Francesco De Gregori – Calypsos

Il ritiro nella casa di Spello, tra l’Umbria e le Marche, ha sortito gli effetti sperati: venti giorni di raccoglimento e lavoro forzato nella piccola sala d’incisione privata hanno infatti portato alla realizzazione di Calypsos, un piccolo capolavoro, assolutamente inatteso.

Nell’ultimo ventennio il cantautore ha inciso, in media, un disco ogni quattro anni: possiamo parlare quindi dell’ultimo arrivato come di un evento; ma non è solo questa la ragione per cui si parla di evento: De Gregori è uno di pochi capace di mantenere fedele il pubblico storico e, allo stesso tempo, vedere realizzarsi tra i fan un ricambio generazionale. Un cantautore a trecentosessanta gradi, insomma, in grado di far convergere ai suoi concerti tre generazioni distinte.

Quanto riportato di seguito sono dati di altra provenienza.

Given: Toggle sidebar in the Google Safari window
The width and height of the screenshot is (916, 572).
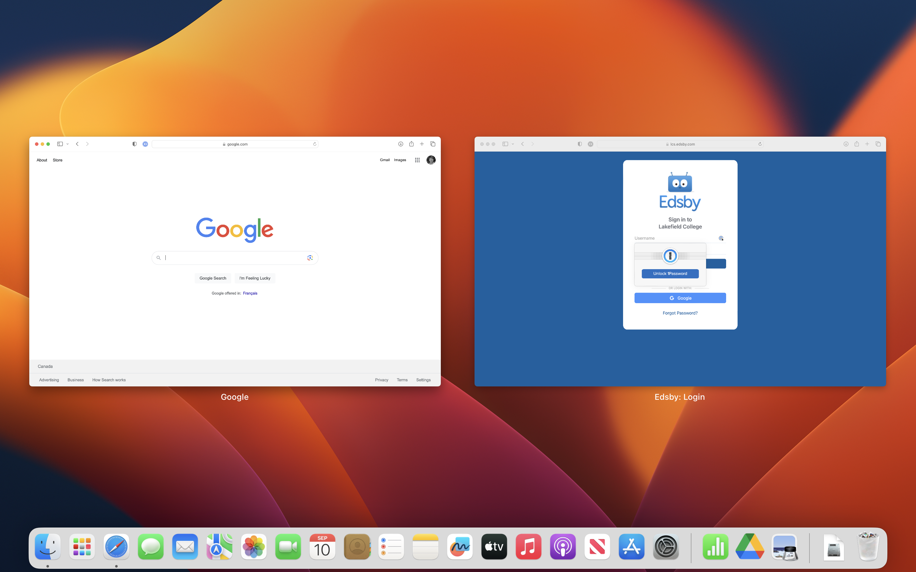Looking at the screenshot, I should [x=60, y=144].
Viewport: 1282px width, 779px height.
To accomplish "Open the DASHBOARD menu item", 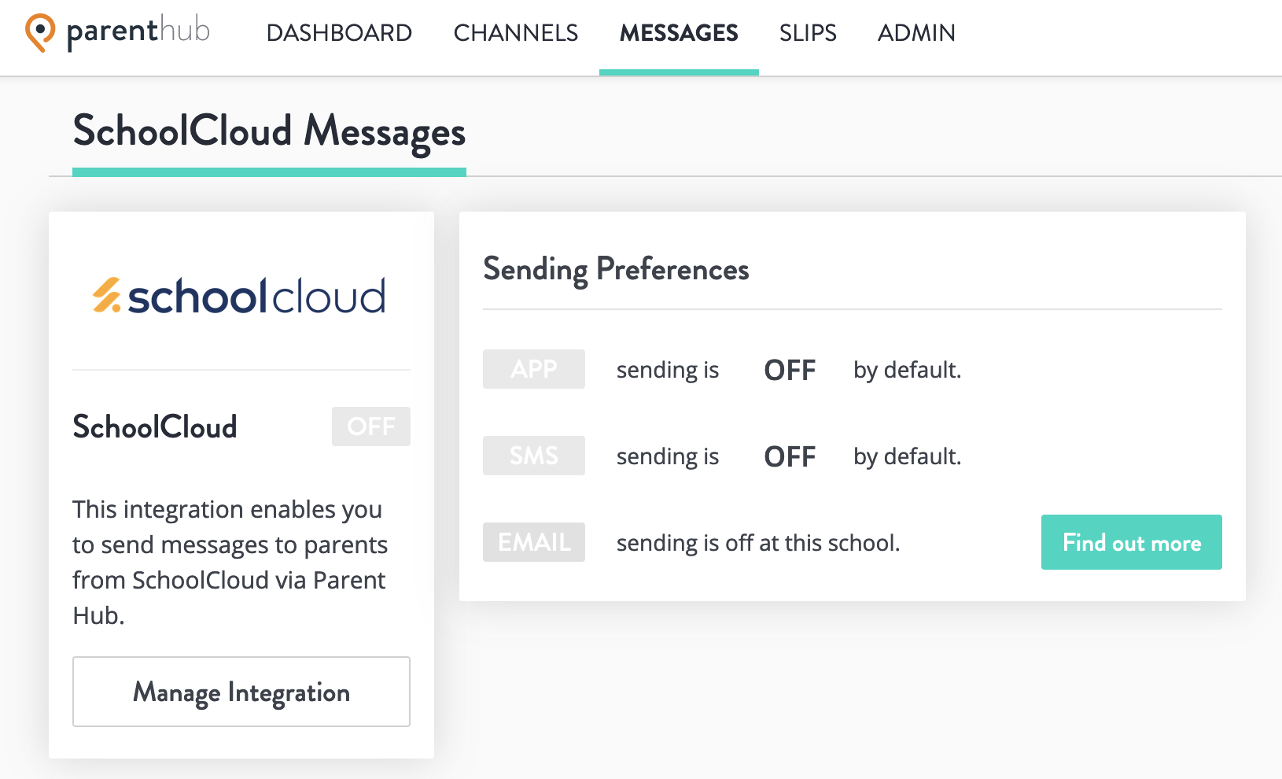I will coord(339,33).
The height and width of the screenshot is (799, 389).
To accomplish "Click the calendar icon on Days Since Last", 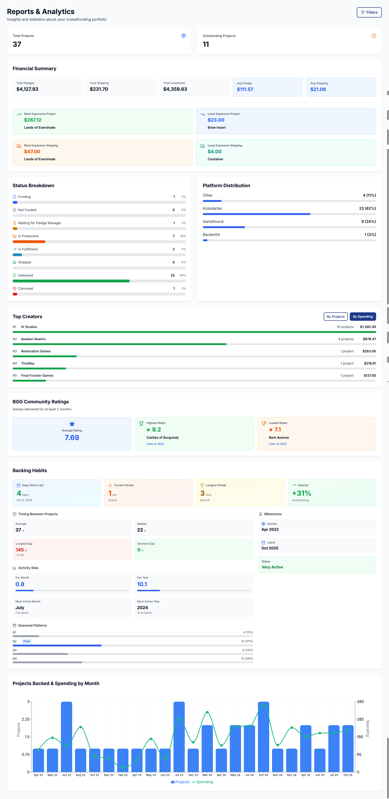I will (x=19, y=485).
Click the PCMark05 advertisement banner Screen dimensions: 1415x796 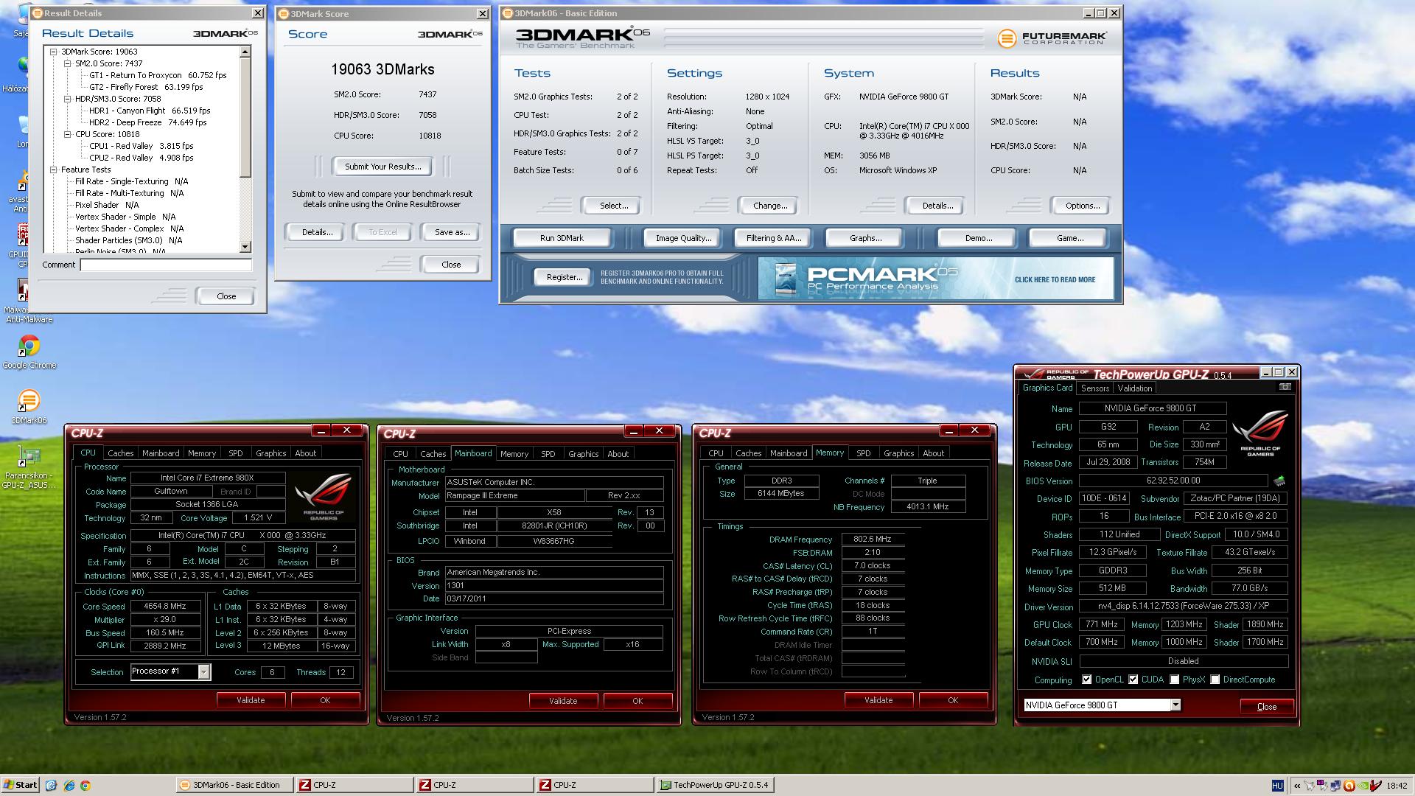(935, 279)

Calypsos vede la luce dopo meno di un anno dal precedente lavoro ma, nonostante ciò, basta un ascolto per rendersi conto della peculiarità che lo caratterizza e della meticolosità con cui ogni brano è stato curato e arrangiato. Sonorità acustiche (nostalgia di Rimmel, forse?), testi disimpegnati (dimenticate La ballata dell’Uomo Ragno, di craxiana memoria) e un’attenzione particolare rivolta al passato; eppure sarebbe un sacrilegio parlare di ritorno alle origini: più che una riscoperta degli esordi, Calypsos appare come una presa di coscienza della propria maturità artistica. Non più ritmi ispirati al rock, ma sonorità più accorte e meditate, non più contenuti impegnati, ma poesia fine a se stessa, in tipico stile browniano, non più partecipazione, ma contemplazione.

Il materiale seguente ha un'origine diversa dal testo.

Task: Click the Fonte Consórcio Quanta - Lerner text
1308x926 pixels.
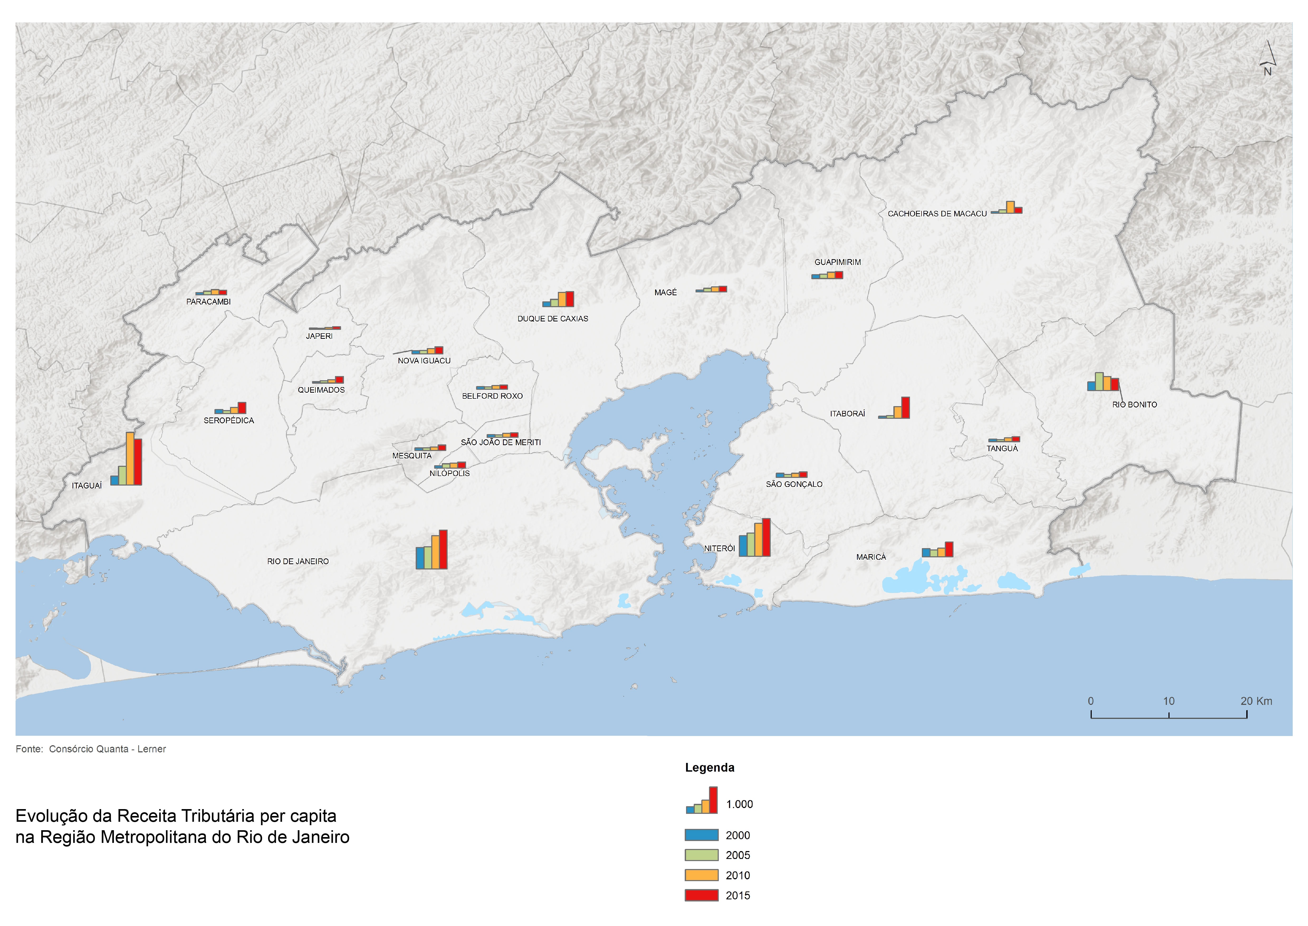Action: pyautogui.click(x=91, y=749)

La tracklist prevede come prima traccia Cardiologia, melodiosa e da brividi, seguita da La linea della vita, intrigante quanto coinvolgente. A seguire: la piccola perla La casa, L’Angelo (la più ritmata tra le nove tracce incluse nell’album) e la suggestiva In onda. Mayday costituisce l’eccezione, rappresentando un ritorno al rock energico. Per le strade di Roma ci introduce nei meandri più intimi del cantautore, prima che L’amore comunque ristabilisca il tema dominante dell’intero album. Chiude Tre stelle, brano allegro ma non all’altezza del resto dell’album.

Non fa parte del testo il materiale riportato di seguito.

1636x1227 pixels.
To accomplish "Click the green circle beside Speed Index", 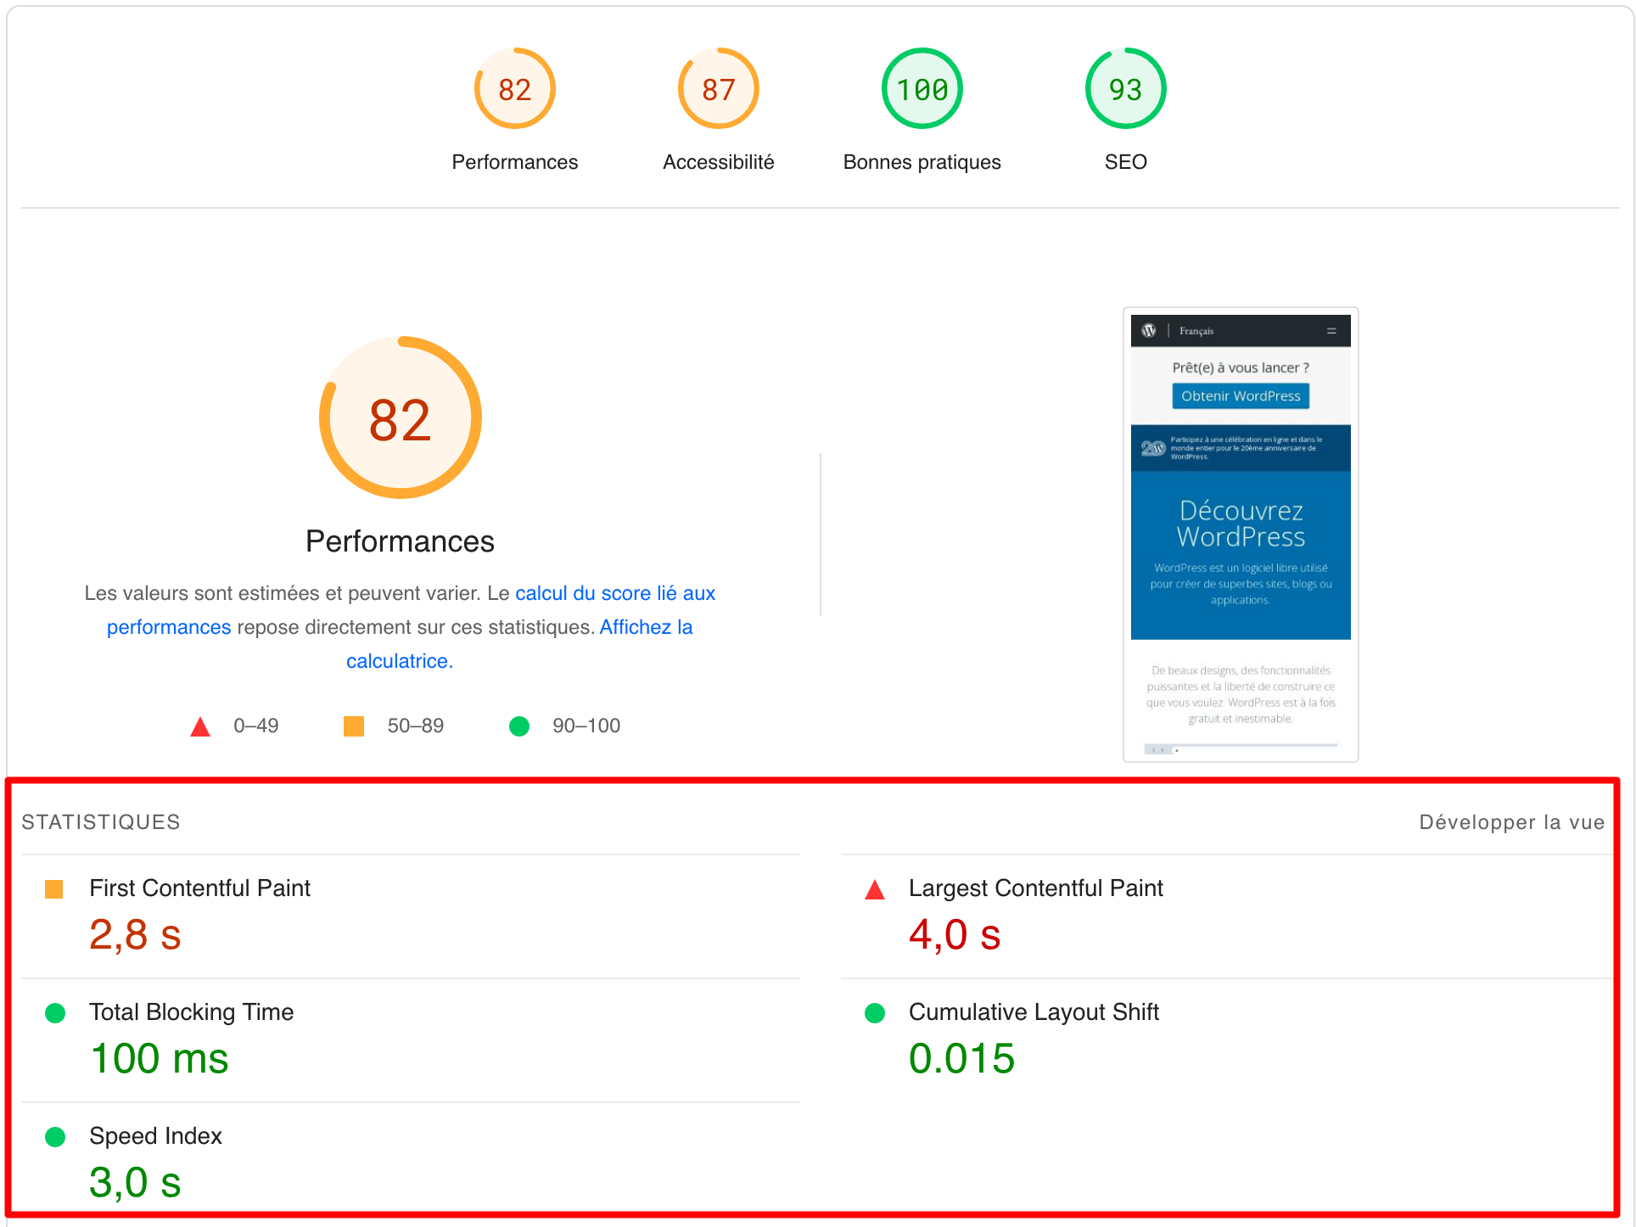I will point(55,1135).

Alla fine dell’ascolto l’impressione è che la musica prodotta sia sentita interiormente, ma anche suonata e arrangiata nel migliore dei modi. Un album, in poche parole, che l’autore doveva e voleva fare, nato dal cuore e, proprio per questo, ben riuscito, seppur senza il supporto di imponenti effetti speciali.